━━━━━ INFORMATION SHOWN ━━━━━
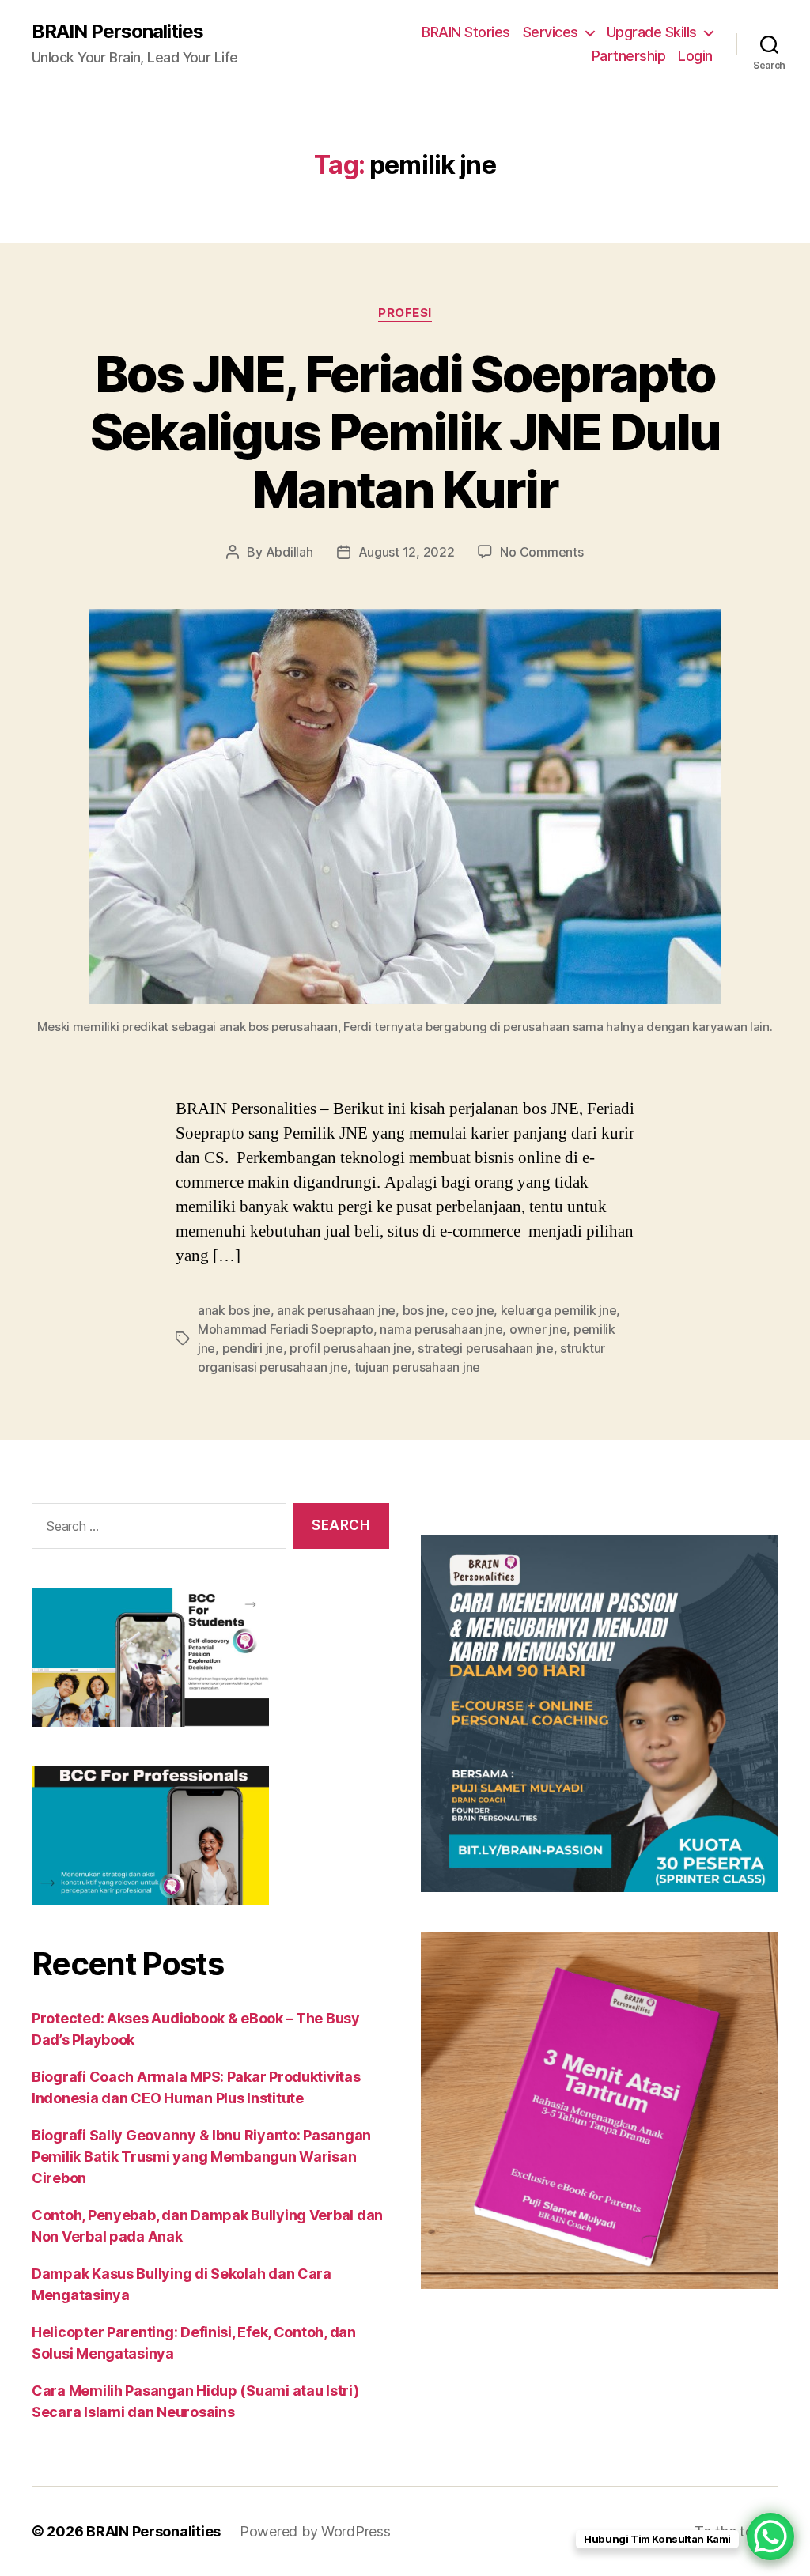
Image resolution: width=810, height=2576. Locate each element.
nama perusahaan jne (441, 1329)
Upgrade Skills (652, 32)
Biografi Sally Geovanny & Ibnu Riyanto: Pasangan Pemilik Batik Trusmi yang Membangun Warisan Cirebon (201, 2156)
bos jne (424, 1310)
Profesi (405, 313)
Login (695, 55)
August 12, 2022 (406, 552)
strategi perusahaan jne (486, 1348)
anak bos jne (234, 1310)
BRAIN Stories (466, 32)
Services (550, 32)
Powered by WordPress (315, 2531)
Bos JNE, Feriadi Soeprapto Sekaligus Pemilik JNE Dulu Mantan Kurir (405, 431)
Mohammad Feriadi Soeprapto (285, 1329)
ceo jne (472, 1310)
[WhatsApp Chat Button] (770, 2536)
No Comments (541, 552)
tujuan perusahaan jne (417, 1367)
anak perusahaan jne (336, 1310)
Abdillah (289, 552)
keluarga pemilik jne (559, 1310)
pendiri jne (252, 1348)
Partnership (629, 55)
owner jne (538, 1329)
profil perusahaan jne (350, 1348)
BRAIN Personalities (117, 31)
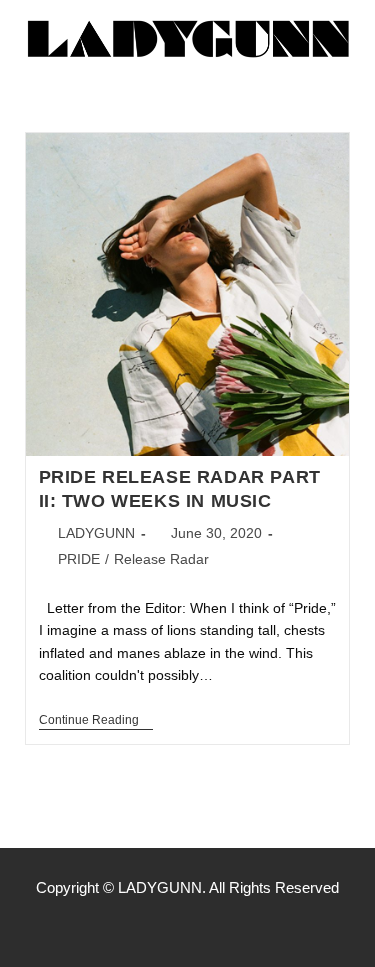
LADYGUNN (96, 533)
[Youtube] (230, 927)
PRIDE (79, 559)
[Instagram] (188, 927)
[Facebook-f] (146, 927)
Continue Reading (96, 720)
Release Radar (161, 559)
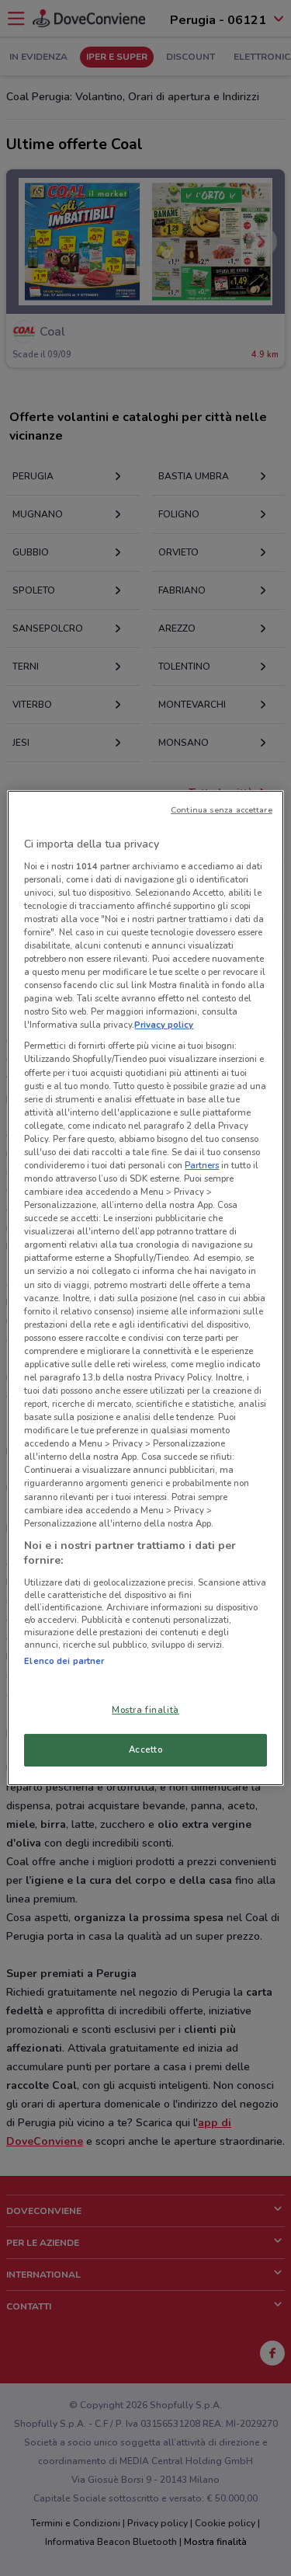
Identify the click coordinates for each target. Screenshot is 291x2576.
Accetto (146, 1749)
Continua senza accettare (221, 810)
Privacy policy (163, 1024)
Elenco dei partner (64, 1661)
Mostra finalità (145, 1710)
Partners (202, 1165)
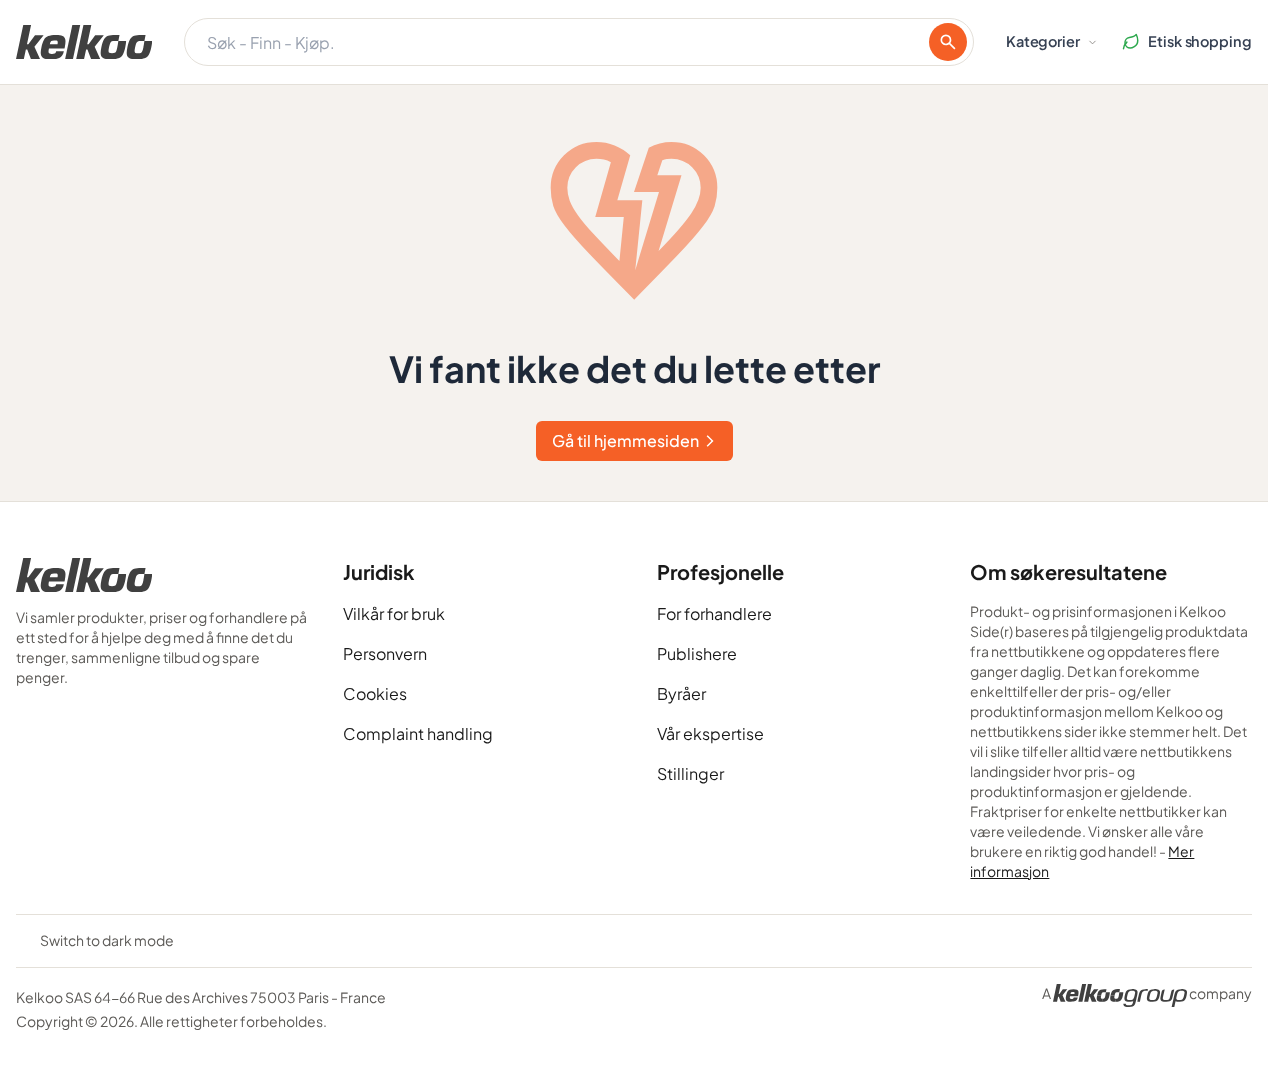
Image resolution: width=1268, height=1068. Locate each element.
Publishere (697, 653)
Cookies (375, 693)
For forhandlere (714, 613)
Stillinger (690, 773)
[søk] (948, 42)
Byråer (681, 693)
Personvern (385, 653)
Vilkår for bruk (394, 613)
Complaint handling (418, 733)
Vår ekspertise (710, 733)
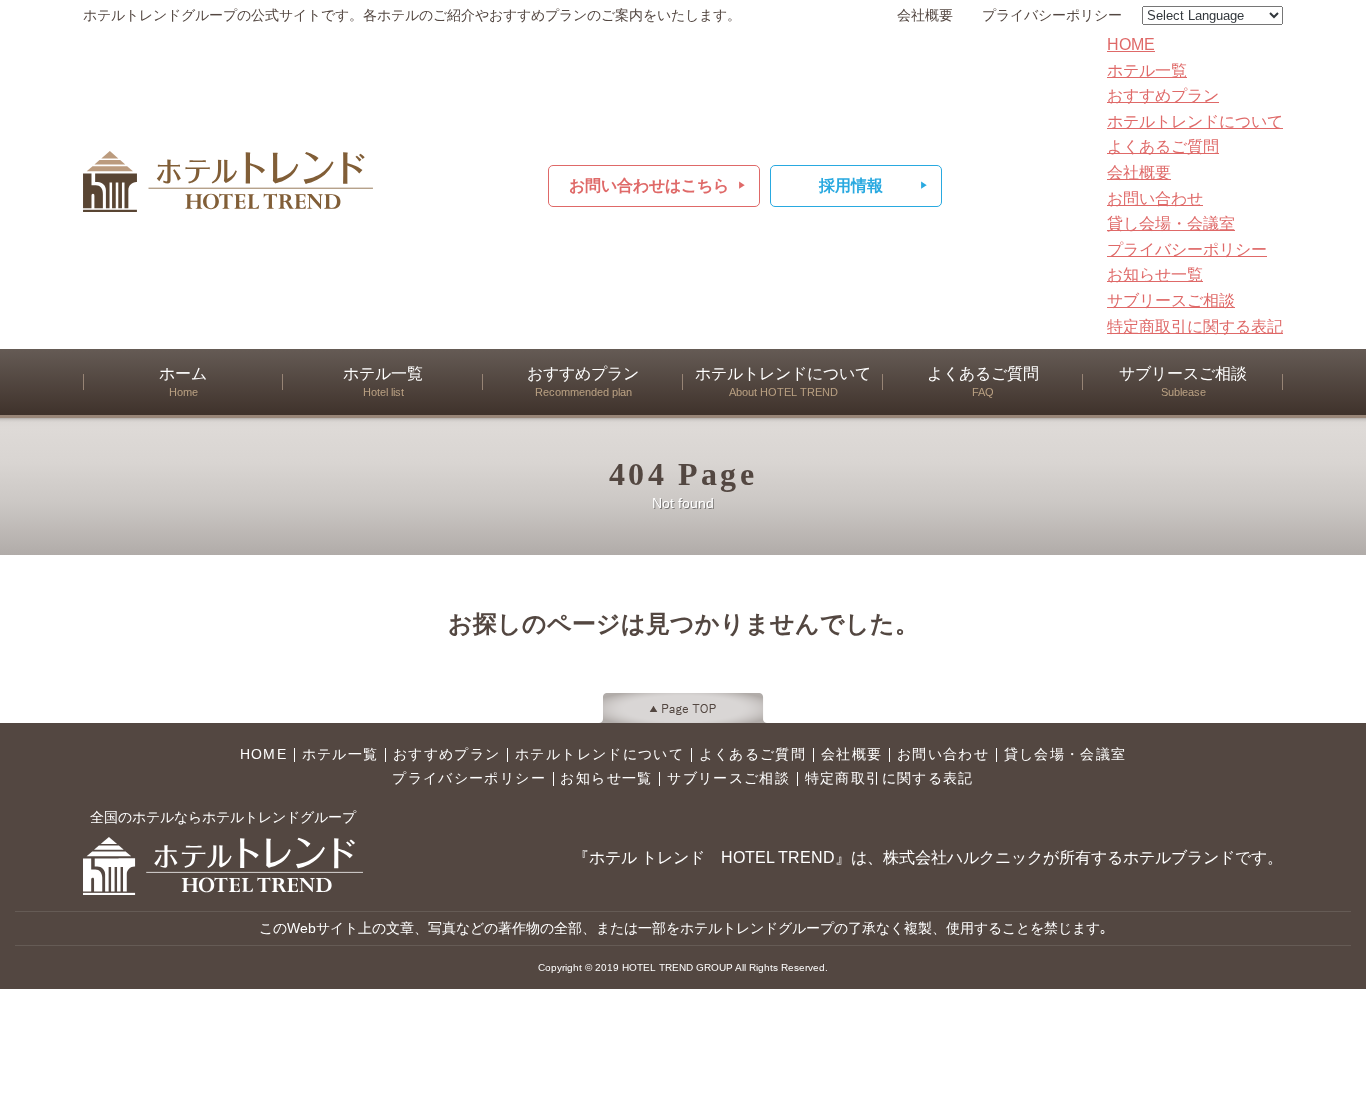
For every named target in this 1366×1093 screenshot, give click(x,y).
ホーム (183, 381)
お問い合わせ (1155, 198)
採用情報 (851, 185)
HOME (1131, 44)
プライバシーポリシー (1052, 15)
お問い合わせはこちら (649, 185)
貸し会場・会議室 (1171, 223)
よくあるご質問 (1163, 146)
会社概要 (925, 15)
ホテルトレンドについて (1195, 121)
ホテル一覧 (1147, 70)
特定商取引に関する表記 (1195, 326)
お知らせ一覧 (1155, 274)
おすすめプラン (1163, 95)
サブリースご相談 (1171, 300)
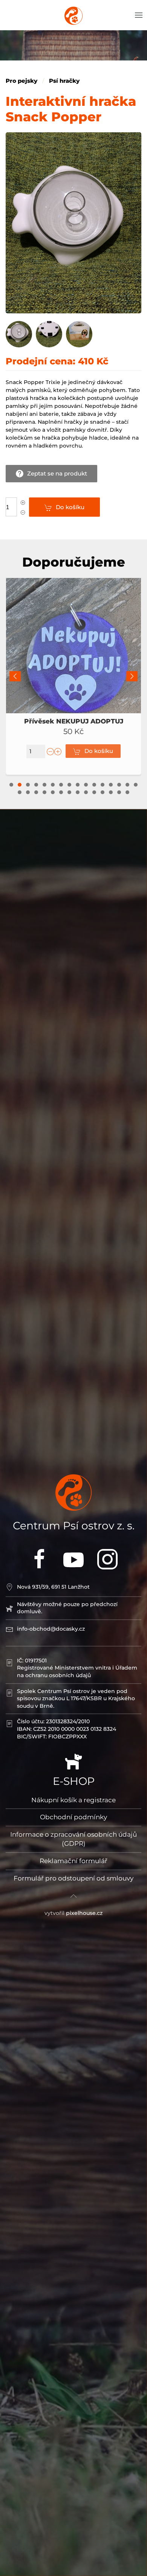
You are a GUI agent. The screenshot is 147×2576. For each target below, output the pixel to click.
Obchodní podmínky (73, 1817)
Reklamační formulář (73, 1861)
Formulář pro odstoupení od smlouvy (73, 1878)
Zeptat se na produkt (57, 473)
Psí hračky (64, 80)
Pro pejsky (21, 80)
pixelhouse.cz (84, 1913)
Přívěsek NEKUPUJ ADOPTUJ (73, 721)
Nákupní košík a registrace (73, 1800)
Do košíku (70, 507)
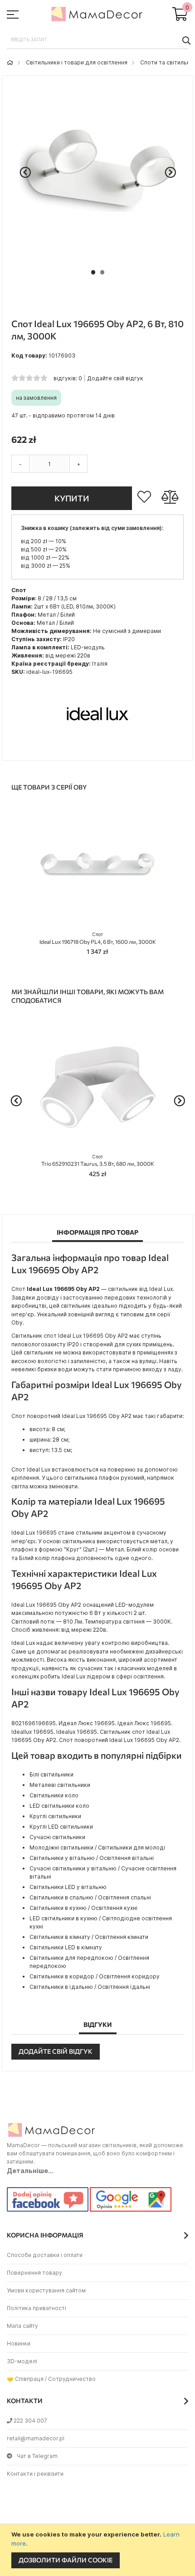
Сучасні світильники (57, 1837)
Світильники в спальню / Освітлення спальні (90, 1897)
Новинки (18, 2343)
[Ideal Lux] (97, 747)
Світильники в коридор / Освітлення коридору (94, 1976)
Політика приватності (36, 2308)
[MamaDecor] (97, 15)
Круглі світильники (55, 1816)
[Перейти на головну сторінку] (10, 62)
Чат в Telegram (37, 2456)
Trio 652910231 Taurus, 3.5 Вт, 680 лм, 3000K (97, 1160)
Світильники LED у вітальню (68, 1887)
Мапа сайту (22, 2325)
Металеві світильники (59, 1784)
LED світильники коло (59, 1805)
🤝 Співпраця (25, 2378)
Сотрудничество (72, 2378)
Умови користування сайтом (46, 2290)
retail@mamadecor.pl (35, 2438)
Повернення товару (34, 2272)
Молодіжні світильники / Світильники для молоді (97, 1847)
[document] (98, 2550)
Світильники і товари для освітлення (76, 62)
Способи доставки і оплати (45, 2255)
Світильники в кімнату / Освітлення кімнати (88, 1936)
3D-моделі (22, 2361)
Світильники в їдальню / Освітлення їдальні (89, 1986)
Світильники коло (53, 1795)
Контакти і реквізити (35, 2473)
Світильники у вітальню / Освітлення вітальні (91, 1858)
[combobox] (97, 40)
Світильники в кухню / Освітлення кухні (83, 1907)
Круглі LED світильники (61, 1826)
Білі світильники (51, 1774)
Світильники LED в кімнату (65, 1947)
━━━━━
• [PROBLEM TO SOLVE]: With the pictures removed, return the listing above in its exact original wording.

• [OUTPUT OF THE TASK]:
Image resolution: width=810, height=2576. Locate each element.
nama perusahaan jne (441, 1329)
Upgrade Skills (652, 32)
Biografi Sally Geovanny & Ibnu Riyanto: Pasangan Pemilik Batik Trusmi yang Membangun Warisan Cirebon (201, 2156)
bos jne (424, 1310)
Profesi (405, 313)
Login (695, 55)
August 12, 2022 (406, 552)
strategi perusahaan jne (486, 1348)
anak bos jne (234, 1310)
BRAIN Stories (466, 32)
Services (550, 32)
Powered by WordPress (315, 2531)
Bos JNE, Feriadi Soeprapto Sekaligus Pemilik JNE Dulu Mantan Kurir (405, 431)
Mohammad Feriadi Soeprapto (285, 1329)
ceo jne (472, 1310)
[WhatsApp Chat Button] (770, 2536)
No Comments (541, 552)
tujuan perusahaan jne (417, 1367)
anak perusahaan jne (336, 1310)
Abdillah (289, 552)
keluarga pemilik jne (559, 1310)
pendiri jne (252, 1348)
Partnership (629, 55)
owner jne (538, 1329)
profil perusahaan jne (350, 1348)
BRAIN Personalities (117, 31)
LADYGUNN (96, 533)
[Youtube] (230, 927)
PRIDE (79, 559)
[Instagram] (188, 927)
[Facebook-f] (146, 927)
Continue Reading (96, 720)
Release Radar (161, 559)
Identify the click coordinates for each target. Screenshot is 291x2576.
Accetto (146, 1749)
Continua senza accettare (221, 810)
Privacy policy (163, 1024)
Elenco dei partner (64, 1661)
Mostra finalità (145, 1710)
Partners (202, 1165)
Image resolution: width=1268, height=1068. Locate each element.
Publishere (697, 653)
Cookies (375, 693)
For forhandlere (714, 613)
Stillinger (690, 773)
[søk] (948, 42)
Byråer (681, 693)
Personvern (385, 653)
Vilkår for bruk (394, 613)
Complaint handling (418, 733)
Vår ekspertise (710, 733)
For every named target in this 1366×1093 screenshot, give click(x,y).
ホーム (183, 381)
お問い合わせ (1155, 198)
採用情報 (851, 185)
HOME (1131, 44)
プライバシーポリシー (1052, 15)
お問い合わせはこちら (649, 185)
貸し会場・会議室 (1171, 223)
よくあるご質問 (1163, 146)
会社概要 (925, 15)
ホテルトレンドについて (1195, 121)
ホテル一覧 (1147, 70)
特定商取引に関する表記 (1195, 326)
お知らせ一覧 (1155, 274)
おすすめプラン (1163, 95)
サブリースご相談 (1171, 300)
You are a GUI agent. The screenshot is 147×2576. For each target below, output the pixel to click.
Obchodní podmínky (73, 1817)
Reklamační formulář (73, 1861)
Formulář pro odstoupení od smlouvy (73, 1878)
Zeptat se na produkt (57, 473)
Psí hračky (64, 80)
Pro pejsky (21, 80)
pixelhouse.cz (84, 1913)
Přívěsek NEKUPUJ ADOPTUJ (73, 721)
Nákupní košík a registrace (73, 1800)
Do košíku (70, 507)
Сучасні світильники (57, 1837)
Світильники в спальню / Освітлення спальні (90, 1897)
Новинки (18, 2343)
[Ideal Lux] (97, 747)
Світильники в коридор / Освітлення коридору (94, 1976)
Політика приватності (36, 2308)
[MamaDecor] (97, 15)
Круглі світильники (55, 1816)
[Перейти на головну сторінку] (10, 62)
Чат в Telegram (37, 2456)
Trio 652910231 Taurus, 3.5 Вт, 680 лм, 3000K (97, 1160)
Світильники LED у вітальню (68, 1887)
Мапа сайту (22, 2325)
Металеві світильники (59, 1784)
LED світильники коло (59, 1805)
🤝 Співпраця (25, 2378)
Сотрудничество (72, 2378)
Умови користування сайтом (46, 2290)
retail@mamadecor.pl (35, 2438)
Повернення товару (34, 2272)
Молодіжні світильники / Світильники для молоді (97, 1847)
[document] (98, 2550)
Світильники і товари для освітлення (76, 62)
Способи доставки і оплати (45, 2255)
Світильники в кімнату / Освітлення кімнати (88, 1936)
3D-моделі (22, 2361)
Світильники в їдальню / Освітлення їдальні (89, 1986)
Світильники коло (53, 1795)
Контакти і реквізити (35, 2473)
Світильники у вітальню / Освітлення вітальні (91, 1858)
[combobox] (97, 40)
Світильники в кухню / Освітлення кухні (83, 1907)
Круглі LED світильники (61, 1826)
Білі світильники (51, 1774)
Світильники LED в кімнату (65, 1947)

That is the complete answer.